Re: Custom table AMs need to include heapam.h because of BulkInsertState - Mailing list pgsql-hackers

From Robert Haas
Subject Re: Custom table AMs need to include heapam.h because of BulkInsertState
Date
Msg-id CA+TgmoYK=6BpxiJ0tN-p9wtH0BTAfbdxzHhwou0mdud4+BkYuQ@mail.gmail.com
Whole thread Raw
In response to Re: Custom table AMs need to include heapam.h because ofBulkInsertState  (Andres Freund <andres@anarazel.de>)
Responses Re: Custom table AMs need to include heapam.h because ofBulkInsertState
List pgsql-hackers
On Sat, Jun 1, 2019 at 3:20 PM Andres Freund <andres@anarazel.de> wrote:
> > I'd like to think that the best way to deal with that and reduce the
> > confusion would be to move anything related to bulk inserts into their
> > own header/file, meaning the following set:
> > - ReleaseBulkInsertStatePin
> > - GetBulkInsertState
> > - FreeBulkInsertState
> > There is the argument that we could also move that part into tableam.h
> > itself though as some of the rather generic table-related callbacks,
> > but that seems grotty.  So I think that we could just move that stuff
> > as backend/access/common/bulkinsert.c.

- **Dataset entries**
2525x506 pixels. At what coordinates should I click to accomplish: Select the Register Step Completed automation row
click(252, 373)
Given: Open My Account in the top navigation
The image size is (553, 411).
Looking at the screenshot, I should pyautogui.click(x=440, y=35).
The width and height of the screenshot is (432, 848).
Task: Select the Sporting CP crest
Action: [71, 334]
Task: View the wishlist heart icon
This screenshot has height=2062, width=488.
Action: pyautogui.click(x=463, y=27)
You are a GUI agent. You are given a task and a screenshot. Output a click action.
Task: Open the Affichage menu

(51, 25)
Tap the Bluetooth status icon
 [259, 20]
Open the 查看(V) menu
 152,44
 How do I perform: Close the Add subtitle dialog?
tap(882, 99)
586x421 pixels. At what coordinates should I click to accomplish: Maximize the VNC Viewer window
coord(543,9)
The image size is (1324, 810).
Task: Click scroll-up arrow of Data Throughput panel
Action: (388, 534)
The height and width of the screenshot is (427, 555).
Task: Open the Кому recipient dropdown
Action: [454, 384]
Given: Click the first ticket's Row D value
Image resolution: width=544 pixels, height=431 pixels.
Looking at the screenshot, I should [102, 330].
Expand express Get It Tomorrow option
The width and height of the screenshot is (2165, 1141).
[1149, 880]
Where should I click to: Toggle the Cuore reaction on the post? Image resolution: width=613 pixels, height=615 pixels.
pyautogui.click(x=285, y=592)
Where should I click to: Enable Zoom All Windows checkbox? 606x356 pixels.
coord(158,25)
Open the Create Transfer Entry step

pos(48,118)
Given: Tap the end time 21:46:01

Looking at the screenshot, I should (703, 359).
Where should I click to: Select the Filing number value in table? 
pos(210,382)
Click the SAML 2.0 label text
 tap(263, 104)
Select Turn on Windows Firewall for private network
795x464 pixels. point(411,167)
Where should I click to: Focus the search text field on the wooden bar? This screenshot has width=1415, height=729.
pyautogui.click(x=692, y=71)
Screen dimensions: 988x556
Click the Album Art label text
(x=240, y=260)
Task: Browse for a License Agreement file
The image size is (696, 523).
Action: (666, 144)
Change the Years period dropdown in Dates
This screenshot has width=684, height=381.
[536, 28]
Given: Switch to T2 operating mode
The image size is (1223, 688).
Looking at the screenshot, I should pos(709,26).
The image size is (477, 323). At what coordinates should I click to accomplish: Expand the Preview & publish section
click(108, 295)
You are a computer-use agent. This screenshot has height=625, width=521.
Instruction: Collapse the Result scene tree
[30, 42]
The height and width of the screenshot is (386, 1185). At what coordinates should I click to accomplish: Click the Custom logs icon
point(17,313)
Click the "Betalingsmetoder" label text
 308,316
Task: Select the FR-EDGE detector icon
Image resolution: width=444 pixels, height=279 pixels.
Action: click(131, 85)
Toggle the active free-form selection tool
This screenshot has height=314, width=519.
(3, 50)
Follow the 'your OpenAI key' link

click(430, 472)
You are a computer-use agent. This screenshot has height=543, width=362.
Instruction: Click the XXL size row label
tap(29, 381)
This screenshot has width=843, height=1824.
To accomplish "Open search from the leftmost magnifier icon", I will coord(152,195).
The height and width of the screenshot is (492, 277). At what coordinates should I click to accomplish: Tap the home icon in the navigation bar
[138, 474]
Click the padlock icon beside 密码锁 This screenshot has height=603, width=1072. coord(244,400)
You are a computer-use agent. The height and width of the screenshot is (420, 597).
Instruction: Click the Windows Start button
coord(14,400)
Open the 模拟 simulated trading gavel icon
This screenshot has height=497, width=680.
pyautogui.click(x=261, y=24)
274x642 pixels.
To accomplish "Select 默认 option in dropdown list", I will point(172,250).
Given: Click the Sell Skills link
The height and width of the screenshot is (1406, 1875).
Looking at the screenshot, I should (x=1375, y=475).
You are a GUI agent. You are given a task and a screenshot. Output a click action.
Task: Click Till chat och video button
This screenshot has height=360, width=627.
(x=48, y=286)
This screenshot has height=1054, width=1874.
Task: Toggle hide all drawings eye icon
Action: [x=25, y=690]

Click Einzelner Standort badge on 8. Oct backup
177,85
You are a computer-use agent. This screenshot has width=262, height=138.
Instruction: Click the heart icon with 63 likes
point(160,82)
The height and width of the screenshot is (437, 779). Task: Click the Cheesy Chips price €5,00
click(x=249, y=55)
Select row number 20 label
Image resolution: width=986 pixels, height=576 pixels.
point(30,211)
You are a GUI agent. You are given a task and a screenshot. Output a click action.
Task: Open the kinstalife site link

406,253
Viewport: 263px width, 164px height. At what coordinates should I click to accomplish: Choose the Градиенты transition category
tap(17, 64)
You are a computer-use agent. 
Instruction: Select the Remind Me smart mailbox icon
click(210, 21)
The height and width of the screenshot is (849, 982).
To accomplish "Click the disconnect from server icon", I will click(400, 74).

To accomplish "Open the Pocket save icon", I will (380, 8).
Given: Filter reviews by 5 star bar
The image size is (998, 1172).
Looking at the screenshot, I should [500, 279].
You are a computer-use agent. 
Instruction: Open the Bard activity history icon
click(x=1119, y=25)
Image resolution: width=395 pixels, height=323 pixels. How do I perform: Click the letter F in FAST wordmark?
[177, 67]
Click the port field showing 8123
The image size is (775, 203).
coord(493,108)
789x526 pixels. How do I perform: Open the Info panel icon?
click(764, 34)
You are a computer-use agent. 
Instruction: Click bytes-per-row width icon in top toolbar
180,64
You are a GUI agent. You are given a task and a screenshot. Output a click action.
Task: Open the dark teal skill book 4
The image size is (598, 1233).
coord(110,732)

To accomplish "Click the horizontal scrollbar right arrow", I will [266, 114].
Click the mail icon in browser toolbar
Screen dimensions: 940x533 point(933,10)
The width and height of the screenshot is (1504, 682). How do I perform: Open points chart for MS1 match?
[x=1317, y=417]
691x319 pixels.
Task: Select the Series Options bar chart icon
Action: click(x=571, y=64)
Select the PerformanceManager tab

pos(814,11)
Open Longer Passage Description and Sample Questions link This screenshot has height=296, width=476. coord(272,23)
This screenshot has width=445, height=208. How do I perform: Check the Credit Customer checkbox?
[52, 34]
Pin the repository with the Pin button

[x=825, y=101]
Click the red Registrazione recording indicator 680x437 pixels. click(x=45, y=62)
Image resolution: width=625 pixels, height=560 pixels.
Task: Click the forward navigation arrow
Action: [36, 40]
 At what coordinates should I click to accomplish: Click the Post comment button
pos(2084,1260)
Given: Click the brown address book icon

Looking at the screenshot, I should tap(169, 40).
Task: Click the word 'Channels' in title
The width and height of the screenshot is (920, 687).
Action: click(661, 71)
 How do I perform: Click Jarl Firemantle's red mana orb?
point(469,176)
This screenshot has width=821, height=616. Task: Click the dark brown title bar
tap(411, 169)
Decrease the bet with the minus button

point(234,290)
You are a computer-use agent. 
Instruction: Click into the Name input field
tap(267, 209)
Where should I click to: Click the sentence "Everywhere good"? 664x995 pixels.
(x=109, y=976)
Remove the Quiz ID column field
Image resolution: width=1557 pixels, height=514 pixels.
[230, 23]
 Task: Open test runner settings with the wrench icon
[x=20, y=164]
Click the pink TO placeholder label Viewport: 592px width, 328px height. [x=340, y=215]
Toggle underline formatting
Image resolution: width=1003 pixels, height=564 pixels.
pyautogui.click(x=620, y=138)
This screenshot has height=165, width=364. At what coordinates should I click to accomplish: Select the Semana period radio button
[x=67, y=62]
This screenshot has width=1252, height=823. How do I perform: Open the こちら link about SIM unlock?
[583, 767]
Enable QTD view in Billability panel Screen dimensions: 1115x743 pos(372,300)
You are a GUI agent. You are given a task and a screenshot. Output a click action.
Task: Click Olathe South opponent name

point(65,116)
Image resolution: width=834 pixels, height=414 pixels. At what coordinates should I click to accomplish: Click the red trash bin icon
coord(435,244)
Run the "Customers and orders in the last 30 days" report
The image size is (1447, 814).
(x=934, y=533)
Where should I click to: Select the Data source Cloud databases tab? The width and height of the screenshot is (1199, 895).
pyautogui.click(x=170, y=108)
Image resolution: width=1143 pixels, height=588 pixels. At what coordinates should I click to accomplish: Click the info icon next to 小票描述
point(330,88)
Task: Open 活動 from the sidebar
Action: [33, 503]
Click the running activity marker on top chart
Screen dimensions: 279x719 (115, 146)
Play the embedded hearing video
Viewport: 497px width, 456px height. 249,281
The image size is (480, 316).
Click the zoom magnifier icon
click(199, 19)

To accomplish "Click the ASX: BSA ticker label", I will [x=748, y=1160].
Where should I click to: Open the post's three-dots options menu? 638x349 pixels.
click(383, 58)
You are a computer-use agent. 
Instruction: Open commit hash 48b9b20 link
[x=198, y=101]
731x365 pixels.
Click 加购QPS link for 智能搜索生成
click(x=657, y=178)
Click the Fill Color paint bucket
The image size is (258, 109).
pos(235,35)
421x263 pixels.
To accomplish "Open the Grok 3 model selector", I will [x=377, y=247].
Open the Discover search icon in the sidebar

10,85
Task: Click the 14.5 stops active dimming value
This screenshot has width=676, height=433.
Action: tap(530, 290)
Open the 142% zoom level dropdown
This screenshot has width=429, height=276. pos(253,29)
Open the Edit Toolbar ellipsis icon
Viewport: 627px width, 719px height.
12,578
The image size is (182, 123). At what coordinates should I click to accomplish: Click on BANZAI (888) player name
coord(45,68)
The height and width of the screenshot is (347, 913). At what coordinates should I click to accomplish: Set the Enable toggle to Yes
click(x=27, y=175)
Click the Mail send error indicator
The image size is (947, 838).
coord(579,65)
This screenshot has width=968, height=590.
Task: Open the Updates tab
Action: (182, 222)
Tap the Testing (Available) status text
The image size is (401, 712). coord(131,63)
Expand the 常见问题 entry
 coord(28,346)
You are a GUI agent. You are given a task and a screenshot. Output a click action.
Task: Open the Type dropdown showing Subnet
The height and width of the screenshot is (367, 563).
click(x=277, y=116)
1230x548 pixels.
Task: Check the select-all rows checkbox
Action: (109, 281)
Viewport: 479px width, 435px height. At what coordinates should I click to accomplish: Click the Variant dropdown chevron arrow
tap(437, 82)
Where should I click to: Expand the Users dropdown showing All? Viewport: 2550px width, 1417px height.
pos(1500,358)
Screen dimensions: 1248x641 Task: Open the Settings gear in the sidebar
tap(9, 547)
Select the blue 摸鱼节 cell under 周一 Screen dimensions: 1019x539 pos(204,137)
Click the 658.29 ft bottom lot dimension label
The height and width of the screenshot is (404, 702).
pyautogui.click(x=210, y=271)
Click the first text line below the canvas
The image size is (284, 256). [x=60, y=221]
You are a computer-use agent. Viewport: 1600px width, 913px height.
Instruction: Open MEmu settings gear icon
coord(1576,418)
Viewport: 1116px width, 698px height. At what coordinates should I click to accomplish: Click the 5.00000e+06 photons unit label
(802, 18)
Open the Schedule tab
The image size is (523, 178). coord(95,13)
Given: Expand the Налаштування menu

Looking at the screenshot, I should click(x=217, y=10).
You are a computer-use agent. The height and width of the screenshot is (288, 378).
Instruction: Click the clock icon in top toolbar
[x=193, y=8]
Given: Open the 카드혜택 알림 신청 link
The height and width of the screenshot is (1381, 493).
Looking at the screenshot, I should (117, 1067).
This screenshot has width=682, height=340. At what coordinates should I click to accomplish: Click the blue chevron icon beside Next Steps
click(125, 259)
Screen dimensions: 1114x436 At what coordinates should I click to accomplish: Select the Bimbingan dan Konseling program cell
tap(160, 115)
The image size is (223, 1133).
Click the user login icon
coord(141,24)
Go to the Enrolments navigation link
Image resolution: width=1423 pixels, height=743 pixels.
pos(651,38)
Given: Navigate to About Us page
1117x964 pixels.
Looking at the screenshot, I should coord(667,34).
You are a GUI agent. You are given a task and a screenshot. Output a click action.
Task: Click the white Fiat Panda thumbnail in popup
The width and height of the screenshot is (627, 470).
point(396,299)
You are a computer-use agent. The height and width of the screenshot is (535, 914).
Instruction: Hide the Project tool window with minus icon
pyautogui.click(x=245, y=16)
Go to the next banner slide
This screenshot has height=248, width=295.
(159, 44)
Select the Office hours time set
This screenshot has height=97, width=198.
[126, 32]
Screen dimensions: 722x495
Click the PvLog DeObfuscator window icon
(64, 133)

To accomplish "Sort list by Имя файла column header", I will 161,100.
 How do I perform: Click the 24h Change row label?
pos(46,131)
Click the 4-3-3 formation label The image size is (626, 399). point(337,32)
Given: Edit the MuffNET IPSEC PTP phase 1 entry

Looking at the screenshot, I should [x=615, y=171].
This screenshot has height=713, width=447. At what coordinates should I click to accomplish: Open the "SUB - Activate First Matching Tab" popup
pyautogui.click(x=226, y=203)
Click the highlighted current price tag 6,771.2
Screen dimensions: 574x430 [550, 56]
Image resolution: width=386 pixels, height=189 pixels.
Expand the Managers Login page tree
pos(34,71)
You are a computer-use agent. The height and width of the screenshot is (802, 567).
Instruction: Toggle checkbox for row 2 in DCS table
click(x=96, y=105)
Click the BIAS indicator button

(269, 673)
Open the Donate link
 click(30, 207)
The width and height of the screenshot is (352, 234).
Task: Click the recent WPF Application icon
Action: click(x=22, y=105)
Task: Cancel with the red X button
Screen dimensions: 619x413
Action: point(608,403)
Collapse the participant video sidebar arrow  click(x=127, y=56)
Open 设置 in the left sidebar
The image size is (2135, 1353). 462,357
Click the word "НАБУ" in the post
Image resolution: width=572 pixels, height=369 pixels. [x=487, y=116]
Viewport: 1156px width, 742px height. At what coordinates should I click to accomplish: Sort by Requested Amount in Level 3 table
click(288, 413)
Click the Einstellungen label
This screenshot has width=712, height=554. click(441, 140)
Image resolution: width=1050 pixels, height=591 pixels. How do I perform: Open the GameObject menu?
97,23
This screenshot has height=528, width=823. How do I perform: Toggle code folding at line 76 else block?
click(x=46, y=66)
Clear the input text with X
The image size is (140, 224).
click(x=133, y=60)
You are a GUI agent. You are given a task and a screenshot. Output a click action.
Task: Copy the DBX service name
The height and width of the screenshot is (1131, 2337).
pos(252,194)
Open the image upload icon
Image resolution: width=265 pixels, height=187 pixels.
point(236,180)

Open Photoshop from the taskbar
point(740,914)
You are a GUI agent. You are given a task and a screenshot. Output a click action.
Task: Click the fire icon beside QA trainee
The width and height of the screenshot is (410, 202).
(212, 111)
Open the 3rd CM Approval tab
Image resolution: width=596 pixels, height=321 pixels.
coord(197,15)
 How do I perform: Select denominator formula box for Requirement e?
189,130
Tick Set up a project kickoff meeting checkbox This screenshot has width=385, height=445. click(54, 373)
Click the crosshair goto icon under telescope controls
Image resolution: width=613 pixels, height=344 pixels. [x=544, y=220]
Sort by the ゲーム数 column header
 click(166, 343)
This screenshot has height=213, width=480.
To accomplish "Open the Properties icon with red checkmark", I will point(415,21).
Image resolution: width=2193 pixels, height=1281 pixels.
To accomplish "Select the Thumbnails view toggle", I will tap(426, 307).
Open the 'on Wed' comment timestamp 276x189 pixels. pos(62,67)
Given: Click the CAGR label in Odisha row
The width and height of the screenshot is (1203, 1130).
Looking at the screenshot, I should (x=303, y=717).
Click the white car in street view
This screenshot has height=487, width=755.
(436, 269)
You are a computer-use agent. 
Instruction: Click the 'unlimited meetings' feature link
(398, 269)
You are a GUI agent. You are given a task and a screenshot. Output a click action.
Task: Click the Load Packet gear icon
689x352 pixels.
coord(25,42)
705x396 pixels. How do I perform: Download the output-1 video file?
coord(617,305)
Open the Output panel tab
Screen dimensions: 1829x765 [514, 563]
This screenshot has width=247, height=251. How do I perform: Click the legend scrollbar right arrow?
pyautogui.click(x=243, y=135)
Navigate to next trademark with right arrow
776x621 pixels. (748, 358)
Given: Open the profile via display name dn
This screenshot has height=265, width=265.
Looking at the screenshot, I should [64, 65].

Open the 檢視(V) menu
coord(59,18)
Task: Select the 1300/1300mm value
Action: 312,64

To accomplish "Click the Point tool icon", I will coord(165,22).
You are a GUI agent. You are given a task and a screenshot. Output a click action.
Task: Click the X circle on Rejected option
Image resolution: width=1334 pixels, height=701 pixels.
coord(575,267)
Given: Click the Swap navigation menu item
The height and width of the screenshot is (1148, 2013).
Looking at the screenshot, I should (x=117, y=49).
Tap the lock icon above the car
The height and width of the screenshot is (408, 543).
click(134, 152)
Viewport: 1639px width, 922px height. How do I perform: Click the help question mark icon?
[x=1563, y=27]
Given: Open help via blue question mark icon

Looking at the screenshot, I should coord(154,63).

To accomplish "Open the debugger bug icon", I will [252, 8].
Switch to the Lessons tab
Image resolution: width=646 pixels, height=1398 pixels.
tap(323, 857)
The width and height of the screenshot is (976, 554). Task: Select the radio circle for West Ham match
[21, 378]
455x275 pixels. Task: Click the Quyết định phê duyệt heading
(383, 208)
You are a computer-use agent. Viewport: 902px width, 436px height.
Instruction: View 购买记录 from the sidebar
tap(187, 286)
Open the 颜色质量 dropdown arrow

- **Requirement**
Write out the mailing list post again, starting with "From Robert Haas" and going on through "ofBulkInsertState  (Andres Freund <andres@anarazel.de>)", and swap "Custom table AMs" for "Custom table access methods".

- **Expected answer**
From Robert Haas
Subject Re: Custom table access methods need to include heapam.h because of BulkInsertState
Date
Msg-id CA+TgmoYK=6BpxiJ0tN-p9wtH0BTAfbdxzHhwou0mdud4+BkYuQ@mail.gmail.com
Whole thread Raw
In response to Re: Custom table access methods need to include heapam.h because ofBulkInsertState  (Andres Freund <andres@anarazel.de>)